The Varitone was a system created by the Selmer corporation to add the ability to amplify the saxophone. It did that and a whole lot more, allowing the musician to add effects like tremolo and echo, and to exercise control over the tone of the instrument. It was a radical departure for sax players, and few took advantage of the instruments capabilities as much as Eddie Harris.
Of the four albums collected in ‘Greater Then the Sum of His Parts’, 1967’s ‘Silver Cycles’ was light years beyond the others. ‘Silver Cycles’ sees Harris with his ear fastened securely to the zeitgeist, taking his sax in trippy new directions while still rooted securely in a soul jazz flavor. It’s really something of a lost treasure that ought to be resurrected by open-minded jazzers, devotees of “head music” and all folks that dig cool music. While some of the cuts are decidedly far out, with Eddie and his Vari-tenor sailing through the echoey ends of the Milky Way (like ‘Silver Cycles’ and ‘Smoke Rings’), others like ‘Free At Last’ and today’s selection, the futuristically titled ‘1974 Blues’ keep things a little closer to Earth.
‘1974 Blues’ (why Eddie picked that particular year is a mystery) opens with a bouncing, latin-ish piano line that brings to mind his own ‘Listen Here’. Harris drops in with extended soloing on the Varitone, backed by interjections from a fuller horn section. It may not be a dance floor filler, but it has about it a certain loose groove that I find very satisfying. The mix here, pulled from a 45 is more than two minutes shorter than the LP version, but since we’re dealing with a groove here, and they didn’t cut out any bone-shaking drum breaks or crazy breakdowns out, the 45 edit will do nicely.

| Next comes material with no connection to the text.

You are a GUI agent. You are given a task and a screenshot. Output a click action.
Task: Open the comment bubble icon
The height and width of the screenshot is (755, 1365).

Harris continued to record for Atlantic into the mid-70’s, journeying far afield with forays into funk and even comedy records. He recorded in a number of settings for a variety of labels up until his death in 1996.
As far as I can tell ‘Greater Then the Sum of His Parts’ is out of print, but there is still a two-fer CD available that pairs up ‘The In Sound’ and ‘Mean Greens’ and a single disc reissue of ‘Silver Cycles’.